The second-biggest drugmaker in the U.S. said sales increased 1 percent to $5.41 billion.
"We're very confident," said chief executive officer Dick Clark in a conference call with analysts. "No miracles have to happen here. It's just focus on the business and get your results. Obviously there's a long way to go, but I think we're on the right path."
The company, based in Whitehouse Station, N.J., said the strong profit was partly driven by sales from Zocor, a cholesterol-cutting blockbuster, as well as the asthma drug Singulair. Merck also attributed the earnings increase to its $5 billion belt-tightening plan to cut up to 7,000 jobs and close or sell five drug making plants.
The strong quarter prompted Merck to increase its full-year 2006 guidance to a range of $2.32 to $2.40 earnings per share, from its previously projected range of $2.28 to $2.36.
Merck's chief financial officer Judy Lewent said during the analyst call that the guidance was ramped up "to reflect that we had a strong first quarter."

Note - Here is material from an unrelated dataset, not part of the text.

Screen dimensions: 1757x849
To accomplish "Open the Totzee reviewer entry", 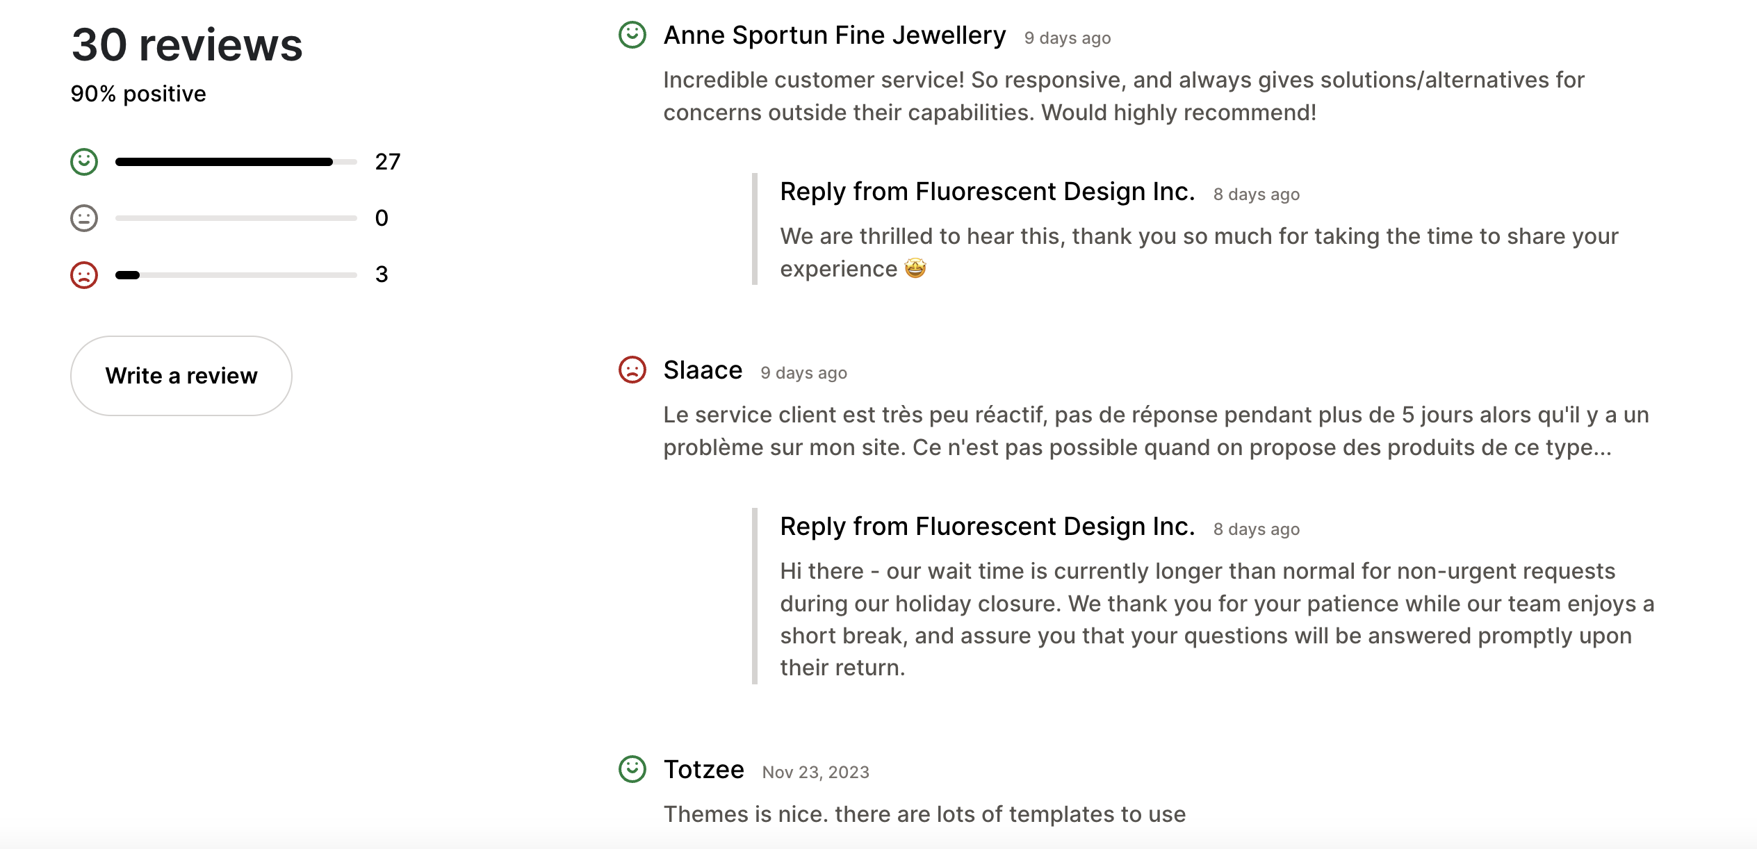I will tap(703, 768).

The company increased projections in spite of the fact that Zocor, its No. 1 seller with $4.4 billion in 2005 revenue, is losing patent protection June 23, which is expected to trigger a plunge in sales. In the first quarter, Zocor sales rose 13 percent to $1 billion, possibly fueled by new prescriptions in anticipation of the patent loss, which would mean cheaper prices for patients when they switch to generic versions of the drug.

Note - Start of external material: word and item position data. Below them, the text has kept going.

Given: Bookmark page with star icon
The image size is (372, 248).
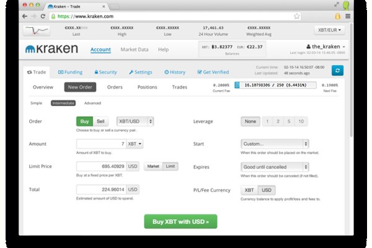Looking at the screenshot, I should pos(297,16).
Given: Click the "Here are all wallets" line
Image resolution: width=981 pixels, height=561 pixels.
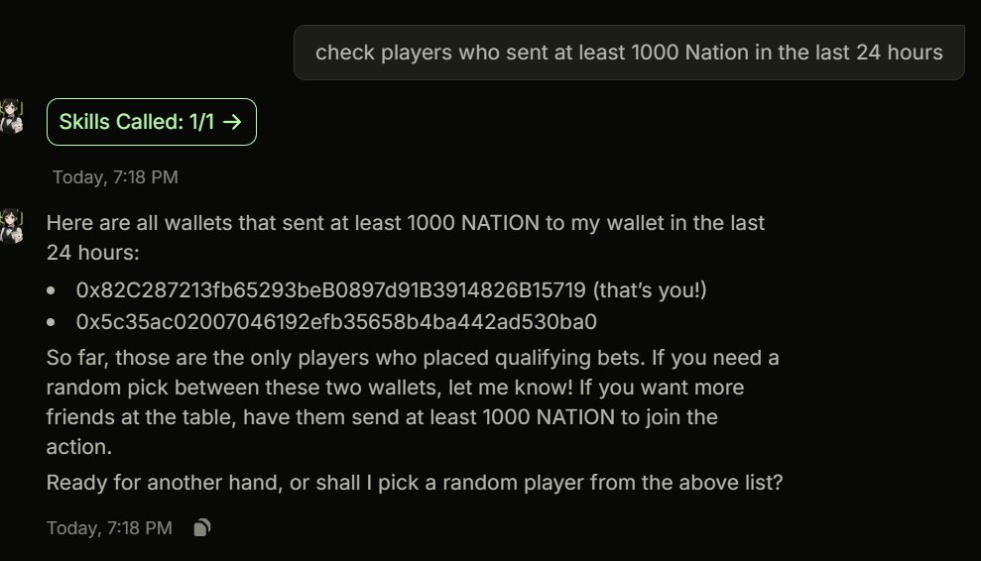Looking at the screenshot, I should 406,222.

Merck announced that the tally of lawsuits from former patients of Vioxx, an arthritis painkiller that was pulled off the market in 2004 after a study showed increased risk of heart attack and strokes, has increased to 11,500. But Merck did not increase the fund set aside for its legal defense, which was last reported at $690 million. This fund does not cover potential damages to the company.
So far, Merck has lost one case and won two, and there was a split verdict in the most recent case.
Cost-cutting key driver in strong earnings
"I suspect they're raising earnings projections on better cost control," said Les Funtleyder, analyst for Miller Tabak, referring to Merck's multi-billion dollar cost-cutting plan. "Also, I got the sense that they think their new product launches are going to be better than we thought." Funtleyder rates the company a "buy" with a $40 price target.
Merck is awaiting the Food and Drug Administration's decision on Gardasil, its vaccine to prevent a virus that causes cervical cancer. The FDA has given the drug priority review status, generally a very good sign for potential approval, and the agency's decision is tentatively scheduled for June 8.
Analysts have been bullish on Gardasil, a potential blockbuster that has enjoyed strong data in clinical studies. Last year, the company unveiled two studies: one showing 100 percent efficacy in preventing the sexually transmitted human papillomavirus, which causes 70 percent of cervical cancer cases, and another showing 100 percent efficacy in preventing the sexually transmitted virus that causes 90 percent of vaginal lesions in young women, including genital warts.
CEO Clark also mentioned the recent FDA approval of Rotateq, a vaccine for rotavirus in children and babies, and the filing of Januvia, a diabetes treatment, as products that will drive Merck sales going forward.
The company also hopes to recover some of the impending Zocor sales vacuum with the cholesterol drug Vytorin, which combines Zocor with Schering-Plough's (up $0.42 to $19.31, Research) Zetia. Launched in 2004, Vytorin sales totaled $2.4 billion in 2005 sales.
Barbara Ryan of Deutsche Bank North America said in a note that Merck's biggest challenge, the Vioxx liability, has already been baked into the stock price, which has been discounted for $30 billion worth of possible damages.
"We believe Merck has put in place an aggressive, but achievable strategic plan, and with a new management team that is motivated and determined to execute, with a new sense of urgency and accountability," wrote Ryan, who rates Merck a "buy" with a price target of $38.
David Moskowitz, analyst for Friedman, Billings, Ramsey, has projected the highest Vioxx damage estimate, at $50 billion.